Text under study:
::::::
Some other minor relief feature are: 

1. Seamounts: These are underwater mountains that rise from the ocean floor but do not reach the surface. They are often formed by volcanic activity and can support diverse marine life.
2. Guyots: Similar to seamounts, guyots are flat-topped underwater mountains. They were once above sea level and have been eroded by wave action.
3. Oceanic Plateaus: These are large, relatively flat elevated areas of the ocean floor. They are typically composed of thickened crust and can be formed by volcanic activity or tectonic processes.
4. Abyssal Hills: These are small, rolling hills found on the abyssal plains. They are among the most common topographic features on the ocean floor and are usually less than 1,000 meters in height.
5. Ridges and Rises: Smaller than mid-ocean ridges, these features are elongated elevations on the ocean floor. They are formed by tectonic activity and can be found in various parts of the ocean.

Oceanography: Physical Properties of Ocean Waters

The physical properties of seawater are influenced by temperature, salinity, and pressure:

Temperature

• Variation: Temperature varies with depth and location; surface waters are warmer due to solar heating, while deeper waters are colder.
• Impact on Density: Temperature affects the density of ocean water; warmer water is less dense and tends to stay at the surface, while colder water is denser and sinks.
• Thermocline:
  • Definition: The thermocline is a distinct layer in a body of water where the temperature changes rapidly with depth.
  • Function: It separates the warmer, mixed surface water from the cooler, deep water below, acting as a barrier to mixing.
  • Location: More pronounced in tropical regions where surface waters are much warmer; less distinct in polar regions where surface and deep water temperatures are closer.
  • Seasonal Variations: In temperate regions, the thermocline can be more pronounced in summer and may weaken or disappear in winter.

Salinity

• Definition: Salinity is the concentration of dissolved salts in seawater, typically measured in parts per thousand (ppt).
• Average Salinity: Average ocean salinity is about 35 ppt but can vary in different regions.
• Factors Affecting Salinity:
  • Evaporation: Increases salinity as water evaporates and leaves salts behind.
  • Precipitation: Decreases salinity by diluting seawater with freshwater.
  • River Inflow: Lowers salinity near river mouths.
  • Ice Formation/Melting: Ice formation increases salinity by leaving salts behind; melting ice decreases salinity by adding freshwater.
• Halocline:
  • Definition: The halocline is a water layer where salinity changes rapidly with depth.
  • Function: It separates water masses with different salinities, affecting water density and circulation.
  • Influence on Marine Life: Influences marine life and oceanographic processes, especially in estuaries and coastal regions where freshwater mixes with seawater.

Density

• Factors Influencing Density: Temperature, salinity, and pressure.
  • Temperature Influence: Colder water is denser; warmer water is less dense.
  • Salinity Influence: Higher salinity increases density.
  • Pressure Influence: Density increases with depth due to rising pressure.
• Stratification: Denser water tends to sink, creating stratification in the ocean layers.
  • Thermohaline Circulation: Density-driven global ocean current system, essential for nutrient transport and climate regulation.
  • Impacts on Ocean Circulation: Stratification impacts ocean circulation and the distribution of nutrients.
::::::
Activity list:
[1] Retype the oceanography text from "Some other minor" up to and including "diverse marine life.".
[2] According to the oceanography text, what is the average salinity of the ocean?
[3] Continue the oceanography text from the point where it stops.
The listing after the oceanography text is separate material.

Dataset extract:
::::::
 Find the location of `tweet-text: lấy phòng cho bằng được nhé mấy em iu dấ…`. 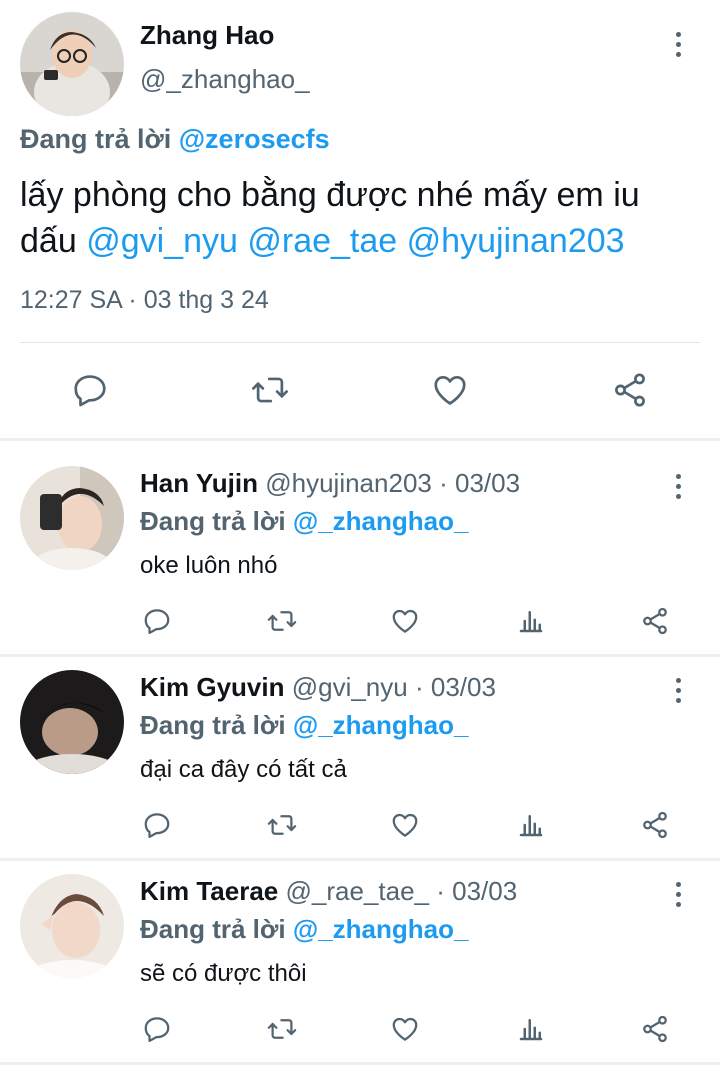

tweet-text: lấy phòng cho bằng được nhé mấy em iu dấ… is located at coordinates (360, 218).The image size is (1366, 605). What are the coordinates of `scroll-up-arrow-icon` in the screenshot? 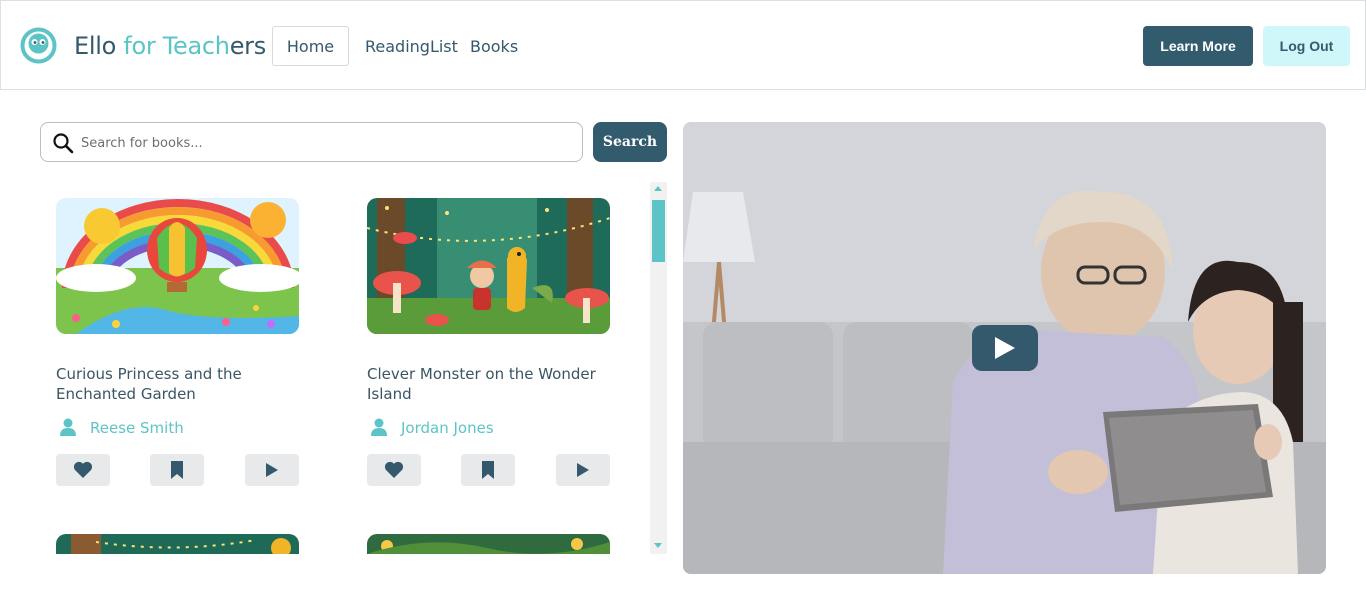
::::::
Results:
[1]
Some other minor relief feature are: 

1. Seamounts: These are underwater mountains that rise from the ocean floor but do not reach the surface. They are often formed by volcanic activity and can support diverse marine life.

[2] About 35 parts per thousand (ppt).

[3]
  • Seasonal and Regional Variations: Density variations contribute to seasonal mixing, upwelling, and downwelling, crucial for nutrient cycling and productivity in marine ecosystems.

Light Penetration

• Decreases with Depth: Light penetration decreases with depth, affecting the distribution of marine life.
• Photic Zone: The photic zone, where light is sufficient for photosynthesis, extends to about 200 meters.
  • Photosynthesis: Most primary production occurs in this zone due to the availability of light.
• Aphotic Zone: Below the photic zone, less light is available, and the types of organisms that can live there change.
  • Adaptations: Marine organisms in the aphotic zone have adapted to low-light conditions, often through bioluminescence or enhanced sensory organs.

Oceanography: Movement of Ocean Waters

Ocean waters are constantly in motion due to various forces:

1. Waves: Created by the wind blowing over the surface of the ocean. They transfer energy and can vary in size. Waves play a crucial role in coastal processes and can affect marine and coastal ecosystems.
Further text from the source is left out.